Но пусть попробует какой-нибудь иностранец при нем хаять советскую власть на понятном ему, Коле, языке, и Коля тут же морду ему набьет. И даже не поленится, отведет, куда следует.
Для Коли Мухина, для его поколения русских, советская власть и Россия – понятие одно и то же. Пусть будет такая-такая-рассекая лживая, кровавая и трижды проклятая, но все же наша, и потому не вашего ума дело в нашу советскую жизнь встревать.
Коля честен. Возьмет в долг, даже будучи в стельку пьяным, не забудет, вернет в срок. Есть у него лишняя копейка – даст взаймы, только намекни. Идет с компанией выпить – норовит первым за всех уплатить.
И при этом Коля – самый, что ни на есть вор. У себя на работе тащит все, что под руку подвернется: болт – так болт, гайку – так гайку, кран, муфту, целую трубу, и продаст из-под полы за тройную цену или частным образом установит у заказчика и деньги положит себе в карман. А в магазине попробуй продавец обвесь его на сто грамм ветчинно-рубленной колбасы – такой устроит хипеш, все вверх дном перевернет: жулики, мол, советскую власть по кускам растаскиваете. И искренне так орет, книгу жалоб требует, еще немного – и зарыдает от стыда за то, что отдельные личности позорят высокое звание советского человека.
Поговори с Колей по душам – все понимает. Даже больше, чем надо. И что в стране бардак, на словах – одно, на деле – другое, что свободой и не пахнет, а вопим на весь мир, мол, самые мы демократические, самые прогрессивные, самые передовые. Смеется Коля над этим: вот шулера, вот мазурики, свернут когда-нибудь себе шею, поскользнутся на собственной лжи, как на блевотине. Но смеется беззлобно, даже с долей уважения за ловкость, с какой это все делается. Наши, мол, шулера, наши мазурики. А что обманывают-то не кого-нибудь, а его лично, Колю Мухина, не хочет принимать в расчет, а только отмахивается.

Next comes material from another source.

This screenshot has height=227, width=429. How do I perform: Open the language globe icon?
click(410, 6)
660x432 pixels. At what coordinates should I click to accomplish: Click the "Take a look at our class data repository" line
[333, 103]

Коля – за справедливость. Прочитает в газете: в Греции террор, – кровью нальется, жалеет греческий народ. Или услышит по радио, как негров в Америке угнетают, весь побледнеет, кулаки сожмет, хоть сейчас готов в бой за освобождение своих черных братьев.
Но вот наши, советские, прихлопнули в 1968 году Чехословакию, когда этот шлимазл Дубчек хотел сделать социализм с человеческим лицом. Бросили на Прагу тысячи танков, Дубчеку коленом под зад, чехов – на колени.